Patrick Stewart gilt als einer der tyrannischsten Adligen in der Geschichte Schottlands. Er beschloss, seinen neuen Wohnsitz auf einem benachbarten Grundstück zu erreichten, dummerweise besaß er dieses Grundstück aber nicht. Kurzerhand erhob er gegen den Besitzer eine Anklage wegen Diebstahls, stellte ihn vor Gericht und ließ ihn hinrichten. Der neue Palast entstand zwischen 1601 und 1607 und wurde größtenteils durch Zwangsarbeit realisiert. Es entstanden eine große Halle im ersten Stock, kunstvoll gestaltete Treppenhäuser, großzügige Gästezimmer, riesige Kamine und Unterkünfte für das Personal. Seine finanzielle Misswirtschaft und seine Brutalität gegenüber der örtlichen Bevölkerung führten dazu, dass Patrick Stewart 1609 vor den Geheimen Rat geladen und anschließend zunächst in Edinburgh Castle und dann in Dumbarton Castle inhaftiert wurde.
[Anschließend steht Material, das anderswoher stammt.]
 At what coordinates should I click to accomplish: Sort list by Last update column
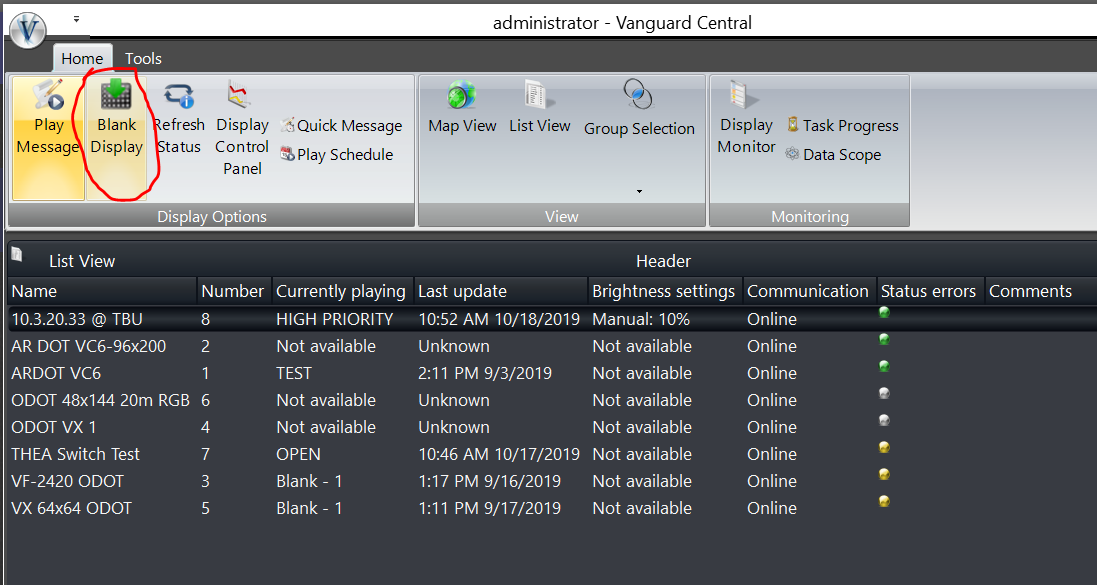[x=462, y=291]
Unmittelbar nach seiner Inhaftierung beauftragte er seinen unehelichen Sohn Robert, auf den Orkney Inseln eine Rebellion zu seinen Gunsten anzuzetteln. Diese wurde jedoch vom Grafen von Caithness niedergeschlagen, der den Palast fünf Wochen lang belagerte und durch 140 Kanonenschüsse teilweise zerstörte. Nun wurde auch Robert inhaftiert, nach Edinburgh gebracht und hingerichtet. Da Vater und Sohn den Aufstand gemeinsam geplant hatten, wurde auch Vater Patrick verurteilt und am 6. Februar 1615 in Edinburgh enthauptet. 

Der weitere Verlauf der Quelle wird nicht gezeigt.